Drug delivery optimization varies for different diseases. Labiris and Dolovich and Ruffin et al. [14] emphasized the necessity of this subject. Obstruction of the airway in lower generations can redirect the inhaled air to the unblocked/healthy areas, which significantly influences the position where the particles/aerosols are deposited [1]; however, the characteristics of the air flow with tracheal obstructions are different.

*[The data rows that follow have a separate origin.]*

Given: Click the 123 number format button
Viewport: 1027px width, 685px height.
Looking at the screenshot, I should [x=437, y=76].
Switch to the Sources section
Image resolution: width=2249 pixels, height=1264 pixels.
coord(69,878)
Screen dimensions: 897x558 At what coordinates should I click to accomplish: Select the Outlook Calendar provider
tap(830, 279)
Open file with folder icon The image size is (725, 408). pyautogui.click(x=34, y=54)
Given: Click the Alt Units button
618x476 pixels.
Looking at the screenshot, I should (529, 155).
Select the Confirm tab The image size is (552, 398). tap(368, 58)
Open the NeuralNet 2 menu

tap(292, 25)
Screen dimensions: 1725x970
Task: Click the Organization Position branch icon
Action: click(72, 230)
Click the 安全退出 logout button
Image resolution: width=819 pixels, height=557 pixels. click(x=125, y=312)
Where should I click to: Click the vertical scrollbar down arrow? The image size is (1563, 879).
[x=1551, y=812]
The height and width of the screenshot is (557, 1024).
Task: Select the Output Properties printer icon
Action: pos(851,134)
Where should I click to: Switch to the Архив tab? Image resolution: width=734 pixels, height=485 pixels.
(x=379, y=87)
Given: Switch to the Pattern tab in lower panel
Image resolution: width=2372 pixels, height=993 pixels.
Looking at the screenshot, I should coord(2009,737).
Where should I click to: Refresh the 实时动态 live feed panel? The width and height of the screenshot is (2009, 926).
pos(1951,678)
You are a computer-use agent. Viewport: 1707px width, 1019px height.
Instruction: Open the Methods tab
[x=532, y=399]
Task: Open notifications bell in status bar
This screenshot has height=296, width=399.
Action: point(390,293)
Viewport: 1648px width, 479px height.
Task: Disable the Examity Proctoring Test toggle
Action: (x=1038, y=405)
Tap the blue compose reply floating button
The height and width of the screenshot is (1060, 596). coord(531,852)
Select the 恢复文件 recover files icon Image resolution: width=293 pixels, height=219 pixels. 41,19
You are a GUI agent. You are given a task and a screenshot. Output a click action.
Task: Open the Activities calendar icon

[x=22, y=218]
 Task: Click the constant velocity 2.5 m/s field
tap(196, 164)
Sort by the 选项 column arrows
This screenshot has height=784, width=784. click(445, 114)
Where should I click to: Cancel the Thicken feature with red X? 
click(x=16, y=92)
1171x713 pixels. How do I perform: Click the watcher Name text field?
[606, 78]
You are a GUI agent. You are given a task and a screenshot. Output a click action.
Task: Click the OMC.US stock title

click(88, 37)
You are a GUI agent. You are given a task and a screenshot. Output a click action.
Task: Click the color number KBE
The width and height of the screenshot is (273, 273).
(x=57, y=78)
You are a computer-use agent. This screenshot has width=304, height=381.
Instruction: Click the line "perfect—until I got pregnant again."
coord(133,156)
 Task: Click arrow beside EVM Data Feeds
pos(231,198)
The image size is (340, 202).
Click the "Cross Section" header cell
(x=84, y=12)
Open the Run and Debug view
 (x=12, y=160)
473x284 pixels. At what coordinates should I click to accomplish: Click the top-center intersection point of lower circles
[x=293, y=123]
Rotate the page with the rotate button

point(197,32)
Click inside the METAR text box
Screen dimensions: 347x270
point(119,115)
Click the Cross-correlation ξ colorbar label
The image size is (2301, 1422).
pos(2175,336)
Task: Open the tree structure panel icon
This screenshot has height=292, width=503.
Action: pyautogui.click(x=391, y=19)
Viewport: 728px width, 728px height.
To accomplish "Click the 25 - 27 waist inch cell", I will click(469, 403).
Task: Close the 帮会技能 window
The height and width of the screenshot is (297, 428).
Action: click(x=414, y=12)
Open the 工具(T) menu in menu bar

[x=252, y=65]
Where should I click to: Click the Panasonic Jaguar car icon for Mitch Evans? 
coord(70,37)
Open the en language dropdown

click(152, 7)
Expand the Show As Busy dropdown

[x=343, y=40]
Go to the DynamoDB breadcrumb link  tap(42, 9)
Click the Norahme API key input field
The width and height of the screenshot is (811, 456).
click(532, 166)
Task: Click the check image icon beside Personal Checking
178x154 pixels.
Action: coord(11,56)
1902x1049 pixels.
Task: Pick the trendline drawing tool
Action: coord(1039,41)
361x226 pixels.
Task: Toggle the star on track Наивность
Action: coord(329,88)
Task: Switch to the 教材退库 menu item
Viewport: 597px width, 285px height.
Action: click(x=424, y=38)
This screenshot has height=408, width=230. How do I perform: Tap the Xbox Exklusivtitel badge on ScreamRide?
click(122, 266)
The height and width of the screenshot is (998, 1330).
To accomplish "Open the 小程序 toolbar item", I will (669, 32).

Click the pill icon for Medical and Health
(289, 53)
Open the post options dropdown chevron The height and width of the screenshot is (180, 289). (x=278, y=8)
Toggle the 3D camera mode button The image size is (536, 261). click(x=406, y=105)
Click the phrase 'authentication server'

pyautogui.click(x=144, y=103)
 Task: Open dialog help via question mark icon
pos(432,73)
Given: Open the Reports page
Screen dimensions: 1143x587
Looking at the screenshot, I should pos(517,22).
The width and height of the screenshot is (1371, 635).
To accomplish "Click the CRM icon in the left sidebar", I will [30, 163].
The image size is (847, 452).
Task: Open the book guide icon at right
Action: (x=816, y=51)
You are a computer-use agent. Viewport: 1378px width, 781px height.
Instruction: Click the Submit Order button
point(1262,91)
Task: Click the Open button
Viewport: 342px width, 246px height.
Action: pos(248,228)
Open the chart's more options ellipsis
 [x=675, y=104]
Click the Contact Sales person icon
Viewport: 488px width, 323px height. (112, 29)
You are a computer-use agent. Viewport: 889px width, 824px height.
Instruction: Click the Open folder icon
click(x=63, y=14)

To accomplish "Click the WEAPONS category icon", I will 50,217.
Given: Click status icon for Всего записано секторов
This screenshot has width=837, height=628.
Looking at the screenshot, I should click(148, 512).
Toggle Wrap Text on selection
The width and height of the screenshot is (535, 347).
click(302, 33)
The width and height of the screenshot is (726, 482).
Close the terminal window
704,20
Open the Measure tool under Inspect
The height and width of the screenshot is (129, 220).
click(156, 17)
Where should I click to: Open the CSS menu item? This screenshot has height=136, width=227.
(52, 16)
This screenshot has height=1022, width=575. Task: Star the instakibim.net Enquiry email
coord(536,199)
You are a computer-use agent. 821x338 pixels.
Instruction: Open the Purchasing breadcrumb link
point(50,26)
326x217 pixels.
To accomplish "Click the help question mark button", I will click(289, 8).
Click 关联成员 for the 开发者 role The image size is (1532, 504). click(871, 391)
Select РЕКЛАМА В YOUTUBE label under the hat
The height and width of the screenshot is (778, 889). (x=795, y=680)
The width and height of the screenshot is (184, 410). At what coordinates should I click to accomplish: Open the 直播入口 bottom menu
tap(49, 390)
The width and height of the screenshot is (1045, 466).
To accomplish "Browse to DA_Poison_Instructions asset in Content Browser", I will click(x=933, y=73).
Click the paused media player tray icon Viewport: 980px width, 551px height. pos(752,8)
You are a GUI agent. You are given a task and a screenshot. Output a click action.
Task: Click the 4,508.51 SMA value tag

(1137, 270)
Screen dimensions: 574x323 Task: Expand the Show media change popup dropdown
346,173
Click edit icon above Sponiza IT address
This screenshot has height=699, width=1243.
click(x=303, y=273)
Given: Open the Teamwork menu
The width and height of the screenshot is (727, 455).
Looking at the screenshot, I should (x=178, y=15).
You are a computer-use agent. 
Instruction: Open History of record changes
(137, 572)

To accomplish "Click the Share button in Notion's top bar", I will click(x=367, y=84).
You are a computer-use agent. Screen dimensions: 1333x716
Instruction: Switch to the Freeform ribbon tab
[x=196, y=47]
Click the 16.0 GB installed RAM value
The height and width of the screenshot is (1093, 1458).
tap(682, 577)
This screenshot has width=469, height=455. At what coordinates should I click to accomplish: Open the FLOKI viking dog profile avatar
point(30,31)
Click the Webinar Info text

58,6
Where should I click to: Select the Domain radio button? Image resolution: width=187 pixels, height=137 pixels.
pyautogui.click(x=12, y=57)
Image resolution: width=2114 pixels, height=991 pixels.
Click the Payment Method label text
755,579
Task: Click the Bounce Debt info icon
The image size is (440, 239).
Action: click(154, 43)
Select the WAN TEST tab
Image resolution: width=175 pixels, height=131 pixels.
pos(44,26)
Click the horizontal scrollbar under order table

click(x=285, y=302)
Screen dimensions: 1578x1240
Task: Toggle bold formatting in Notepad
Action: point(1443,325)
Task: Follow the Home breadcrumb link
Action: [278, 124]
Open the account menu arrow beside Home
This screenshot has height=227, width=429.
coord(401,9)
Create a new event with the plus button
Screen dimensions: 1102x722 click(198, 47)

Particle deposition during inhalation commonly results from inertial impaction as the inhaled air splits into diverse branches. Particle deposition and transport are also affected by secondary flows. This behavior is enhanced in the event of stenosis. In particular, regions of recirculation below the stenosis would enhance particle depositions and particle residence time. During exhalation, particle deposition behavior is similar to inhalation. However, particles also sedimented below the stenosis (main bronchi) due to the blockage effect and increased pressure during exhalation. The secondary flows, velocity contours of axial plane, and their effects on particle depositions were demonstrated in authors' previous investigation [28].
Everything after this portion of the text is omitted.